The Commodores singles chronology
| "Brick House" (1977) | "Too Hot ta Trot" (1977) | "Three Times a Lady" (1978) |

= Too Hot ta Trot =

"Too Hot ta Trot" is a song by R&B/funk band, the Commodores. The song is written in E major.

The track on their 1977 live album Commodores Live!, and it spent a week at number one on the R&B singles chart and peaked at number twenty-four on the Billboard Hot 100 in early 1978.

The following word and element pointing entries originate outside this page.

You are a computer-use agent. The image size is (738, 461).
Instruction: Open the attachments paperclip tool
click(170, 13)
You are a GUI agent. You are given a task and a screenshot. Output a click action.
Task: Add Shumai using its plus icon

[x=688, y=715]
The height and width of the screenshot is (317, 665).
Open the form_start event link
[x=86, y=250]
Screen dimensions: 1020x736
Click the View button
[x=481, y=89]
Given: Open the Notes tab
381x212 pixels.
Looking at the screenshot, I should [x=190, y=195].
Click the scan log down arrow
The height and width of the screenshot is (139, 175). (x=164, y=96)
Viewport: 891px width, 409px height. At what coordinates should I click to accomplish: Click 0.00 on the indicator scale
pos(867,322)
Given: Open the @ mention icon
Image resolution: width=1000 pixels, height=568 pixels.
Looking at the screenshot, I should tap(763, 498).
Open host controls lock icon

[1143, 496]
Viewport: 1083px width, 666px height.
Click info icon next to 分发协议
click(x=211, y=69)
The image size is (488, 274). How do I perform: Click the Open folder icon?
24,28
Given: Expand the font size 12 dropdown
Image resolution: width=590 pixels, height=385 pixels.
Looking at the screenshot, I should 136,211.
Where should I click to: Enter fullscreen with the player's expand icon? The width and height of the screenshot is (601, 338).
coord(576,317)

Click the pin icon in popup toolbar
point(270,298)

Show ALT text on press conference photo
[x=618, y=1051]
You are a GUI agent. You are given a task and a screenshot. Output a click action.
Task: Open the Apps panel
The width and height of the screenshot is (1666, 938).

Record World called it a "thumping funk exercise from a live lp."

==Personnel==
- William "WAK" King – trumpet, rhythm guitar, synthesizer, vocals
- Walter Orange – vocals, drums, keyboards
- Milan Williams – keyboards, trombone, rhythm guitar
- Thomas McClary – lead guitar
- Lionel Richie – vocals, saxophone, piano, drums
- Ronald LaPread – bass guitar, trumpet

==Chart performance==

| Chart (1977–1978) | Peak position |
|---|---|
| UK Singles (The Official Charts Company) | 38 |
| US Billboard Hot 100 | 24 |
| US Hot Soul Singles (Billboard) | 1 |

==Use in film==
- The song was featured on the soundtrack for (and performed in) the movie, Thank God It's Friday.